___ Raw data ___

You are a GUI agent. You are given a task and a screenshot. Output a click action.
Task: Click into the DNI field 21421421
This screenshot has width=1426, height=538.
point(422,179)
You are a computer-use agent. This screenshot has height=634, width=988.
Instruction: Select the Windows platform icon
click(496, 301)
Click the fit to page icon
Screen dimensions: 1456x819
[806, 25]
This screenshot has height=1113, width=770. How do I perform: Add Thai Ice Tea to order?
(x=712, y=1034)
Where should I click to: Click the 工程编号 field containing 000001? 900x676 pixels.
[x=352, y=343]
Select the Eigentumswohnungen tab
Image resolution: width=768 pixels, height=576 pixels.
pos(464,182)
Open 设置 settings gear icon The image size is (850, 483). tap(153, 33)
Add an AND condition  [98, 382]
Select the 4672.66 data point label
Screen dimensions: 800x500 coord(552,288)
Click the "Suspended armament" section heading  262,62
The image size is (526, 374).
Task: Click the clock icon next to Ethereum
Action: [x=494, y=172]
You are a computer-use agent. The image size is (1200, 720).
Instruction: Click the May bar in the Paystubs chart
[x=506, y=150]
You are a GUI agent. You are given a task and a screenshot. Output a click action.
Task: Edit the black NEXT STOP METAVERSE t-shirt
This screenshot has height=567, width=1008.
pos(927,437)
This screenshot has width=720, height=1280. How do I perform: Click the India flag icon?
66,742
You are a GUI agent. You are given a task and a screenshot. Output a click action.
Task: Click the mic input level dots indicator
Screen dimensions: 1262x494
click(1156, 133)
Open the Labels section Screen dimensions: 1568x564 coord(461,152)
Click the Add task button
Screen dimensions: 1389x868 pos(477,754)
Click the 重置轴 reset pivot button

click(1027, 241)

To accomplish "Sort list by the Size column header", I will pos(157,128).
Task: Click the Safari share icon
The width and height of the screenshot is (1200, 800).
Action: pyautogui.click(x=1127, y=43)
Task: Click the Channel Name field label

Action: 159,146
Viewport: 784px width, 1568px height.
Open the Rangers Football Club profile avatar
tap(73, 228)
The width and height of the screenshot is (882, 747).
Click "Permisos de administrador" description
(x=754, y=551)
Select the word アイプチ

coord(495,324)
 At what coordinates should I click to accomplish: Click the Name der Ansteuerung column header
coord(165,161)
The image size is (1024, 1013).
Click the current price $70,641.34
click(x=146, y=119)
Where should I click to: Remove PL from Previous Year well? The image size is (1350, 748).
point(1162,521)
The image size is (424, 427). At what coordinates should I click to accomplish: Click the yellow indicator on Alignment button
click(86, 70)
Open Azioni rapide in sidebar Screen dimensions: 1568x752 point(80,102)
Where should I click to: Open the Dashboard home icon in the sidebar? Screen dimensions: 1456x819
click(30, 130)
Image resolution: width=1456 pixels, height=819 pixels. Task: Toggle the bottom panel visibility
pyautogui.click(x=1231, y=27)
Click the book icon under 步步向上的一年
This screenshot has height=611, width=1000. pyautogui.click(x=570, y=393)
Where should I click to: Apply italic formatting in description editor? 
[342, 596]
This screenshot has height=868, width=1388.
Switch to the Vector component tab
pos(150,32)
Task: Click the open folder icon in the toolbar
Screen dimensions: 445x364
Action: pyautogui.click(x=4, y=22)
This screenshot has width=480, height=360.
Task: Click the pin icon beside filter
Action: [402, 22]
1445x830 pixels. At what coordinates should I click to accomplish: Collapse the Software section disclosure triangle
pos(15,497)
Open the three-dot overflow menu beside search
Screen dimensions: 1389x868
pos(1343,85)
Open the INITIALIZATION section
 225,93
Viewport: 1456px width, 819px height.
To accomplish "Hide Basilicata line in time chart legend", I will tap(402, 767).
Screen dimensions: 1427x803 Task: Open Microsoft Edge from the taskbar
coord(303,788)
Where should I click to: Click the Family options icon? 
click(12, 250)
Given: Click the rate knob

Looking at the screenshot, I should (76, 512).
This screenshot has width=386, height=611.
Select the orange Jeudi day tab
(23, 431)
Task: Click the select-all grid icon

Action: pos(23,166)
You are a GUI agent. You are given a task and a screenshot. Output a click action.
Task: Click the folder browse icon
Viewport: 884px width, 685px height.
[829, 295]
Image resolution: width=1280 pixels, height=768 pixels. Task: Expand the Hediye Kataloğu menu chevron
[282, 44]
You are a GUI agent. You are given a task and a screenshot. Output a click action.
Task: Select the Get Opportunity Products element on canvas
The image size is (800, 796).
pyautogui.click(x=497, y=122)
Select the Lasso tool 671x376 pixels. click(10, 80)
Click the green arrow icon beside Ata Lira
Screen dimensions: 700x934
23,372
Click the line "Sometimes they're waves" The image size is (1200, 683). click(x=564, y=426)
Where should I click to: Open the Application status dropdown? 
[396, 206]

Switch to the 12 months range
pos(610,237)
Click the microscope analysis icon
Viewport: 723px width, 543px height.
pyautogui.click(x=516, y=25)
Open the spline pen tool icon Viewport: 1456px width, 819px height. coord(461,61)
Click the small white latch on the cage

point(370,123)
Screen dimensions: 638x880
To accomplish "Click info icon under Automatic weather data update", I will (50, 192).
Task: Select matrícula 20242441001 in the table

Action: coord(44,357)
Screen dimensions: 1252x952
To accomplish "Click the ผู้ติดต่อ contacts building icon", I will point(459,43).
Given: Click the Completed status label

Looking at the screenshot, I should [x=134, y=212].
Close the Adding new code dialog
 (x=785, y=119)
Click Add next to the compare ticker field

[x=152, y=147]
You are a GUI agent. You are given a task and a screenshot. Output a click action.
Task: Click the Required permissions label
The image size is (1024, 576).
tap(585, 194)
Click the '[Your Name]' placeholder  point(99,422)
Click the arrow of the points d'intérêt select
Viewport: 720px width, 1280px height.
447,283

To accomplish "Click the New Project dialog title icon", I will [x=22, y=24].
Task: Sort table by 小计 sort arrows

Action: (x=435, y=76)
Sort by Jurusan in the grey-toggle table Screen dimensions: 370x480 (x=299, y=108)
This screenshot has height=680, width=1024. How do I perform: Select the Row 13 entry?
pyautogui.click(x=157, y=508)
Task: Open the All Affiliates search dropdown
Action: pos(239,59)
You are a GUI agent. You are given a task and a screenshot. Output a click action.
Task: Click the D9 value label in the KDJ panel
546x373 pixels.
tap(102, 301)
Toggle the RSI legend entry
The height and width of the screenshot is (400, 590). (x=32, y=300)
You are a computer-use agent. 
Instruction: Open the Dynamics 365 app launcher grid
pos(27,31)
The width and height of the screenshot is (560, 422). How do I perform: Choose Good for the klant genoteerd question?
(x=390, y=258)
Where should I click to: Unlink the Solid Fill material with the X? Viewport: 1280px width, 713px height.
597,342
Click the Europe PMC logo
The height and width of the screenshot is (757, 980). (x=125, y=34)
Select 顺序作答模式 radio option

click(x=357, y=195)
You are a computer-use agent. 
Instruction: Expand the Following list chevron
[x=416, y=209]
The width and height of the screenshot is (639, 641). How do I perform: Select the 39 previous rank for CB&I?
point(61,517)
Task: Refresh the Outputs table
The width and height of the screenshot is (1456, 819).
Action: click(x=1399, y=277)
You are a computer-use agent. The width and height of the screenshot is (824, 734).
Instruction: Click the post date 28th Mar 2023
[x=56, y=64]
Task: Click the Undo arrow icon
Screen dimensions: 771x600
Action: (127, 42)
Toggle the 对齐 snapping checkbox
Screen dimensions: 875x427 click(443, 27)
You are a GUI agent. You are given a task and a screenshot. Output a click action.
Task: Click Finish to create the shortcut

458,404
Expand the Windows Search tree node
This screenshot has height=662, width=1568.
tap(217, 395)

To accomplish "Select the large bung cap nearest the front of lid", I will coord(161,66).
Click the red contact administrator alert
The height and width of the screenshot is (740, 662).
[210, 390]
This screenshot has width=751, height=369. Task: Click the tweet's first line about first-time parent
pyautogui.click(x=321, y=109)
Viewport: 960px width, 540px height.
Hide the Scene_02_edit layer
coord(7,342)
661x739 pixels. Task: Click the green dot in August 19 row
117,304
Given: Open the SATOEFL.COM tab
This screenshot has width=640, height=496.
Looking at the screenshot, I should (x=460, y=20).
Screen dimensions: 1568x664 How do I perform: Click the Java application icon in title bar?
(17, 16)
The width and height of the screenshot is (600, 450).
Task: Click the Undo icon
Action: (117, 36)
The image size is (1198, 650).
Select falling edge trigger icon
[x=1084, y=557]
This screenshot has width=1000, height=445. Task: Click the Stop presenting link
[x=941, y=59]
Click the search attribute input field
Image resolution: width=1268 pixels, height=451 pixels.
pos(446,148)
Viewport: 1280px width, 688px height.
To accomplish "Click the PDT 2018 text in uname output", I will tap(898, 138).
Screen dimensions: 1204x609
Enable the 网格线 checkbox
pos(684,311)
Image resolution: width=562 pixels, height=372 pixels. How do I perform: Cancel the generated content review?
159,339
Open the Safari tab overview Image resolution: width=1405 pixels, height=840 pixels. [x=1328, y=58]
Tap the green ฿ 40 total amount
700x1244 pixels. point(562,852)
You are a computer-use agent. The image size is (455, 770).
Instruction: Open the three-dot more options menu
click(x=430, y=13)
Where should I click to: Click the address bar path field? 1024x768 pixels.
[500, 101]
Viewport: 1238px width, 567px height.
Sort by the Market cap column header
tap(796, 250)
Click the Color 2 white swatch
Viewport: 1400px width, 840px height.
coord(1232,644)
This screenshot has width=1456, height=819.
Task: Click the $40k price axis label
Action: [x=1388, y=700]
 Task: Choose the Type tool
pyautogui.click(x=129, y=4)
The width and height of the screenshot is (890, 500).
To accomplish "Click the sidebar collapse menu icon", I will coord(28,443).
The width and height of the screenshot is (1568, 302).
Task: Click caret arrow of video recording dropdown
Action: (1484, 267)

___

§ **Required task**
Write out the stretch of the listing from the line containing "Toggle the 对齐 snapping checkbox" through the line containing "700x1244 pixels. point(562,852)", swapping "checkbox" for "check box" and leaving everything else the same.

§ **Response to this exercise**
Toggle the 对齐 snapping check box
Screen dimensions: 875x427 click(443, 27)
You are a GUI agent. You are given a task and a screenshot. Output a click action.
Task: Click Finish to create the shortcut

458,404
Expand the Windows Search tree node
This screenshot has height=662, width=1568.
tap(217, 395)

To accomplish "Select the large bung cap nearest the front of lid", I will coord(161,66).
Click the red contact administrator alert
The height and width of the screenshot is (740, 662).
[210, 390]
This screenshot has width=751, height=369. Task: Click the tweet's first line about first-time parent
pyautogui.click(x=321, y=109)
Viewport: 960px width, 540px height.
Hide the Scene_02_edit layer
coord(7,342)
661x739 pixels. Task: Click the green dot in August 19 row
117,304
Given: Open the SATOEFL.COM tab
This screenshot has width=640, height=496.
Looking at the screenshot, I should (x=460, y=20).
Screen dimensions: 1568x664 How do I perform: Click the Java application icon in title bar?
(17, 16)
The width and height of the screenshot is (600, 450).
Task: Click the Undo icon
Action: (117, 36)
The image size is (1198, 650).
Select falling edge trigger icon
[x=1084, y=557]
This screenshot has width=1000, height=445. Task: Click the Stop presenting link
[x=941, y=59]
Click the search attribute input field
Image resolution: width=1268 pixels, height=451 pixels.
pos(446,148)
Viewport: 1280px width, 688px height.
To accomplish "Click the PDT 2018 text in uname output", I will tap(898, 138).
Screen dimensions: 1204x609
Enable the 网格线 check box
pos(684,311)
Image resolution: width=562 pixels, height=372 pixels. How do I perform: Cancel the generated content review?
159,339
Open the Safari tab overview Image resolution: width=1405 pixels, height=840 pixels. [x=1328, y=58]
Tap the green ฿ 40 total amount
700x1244 pixels. point(562,852)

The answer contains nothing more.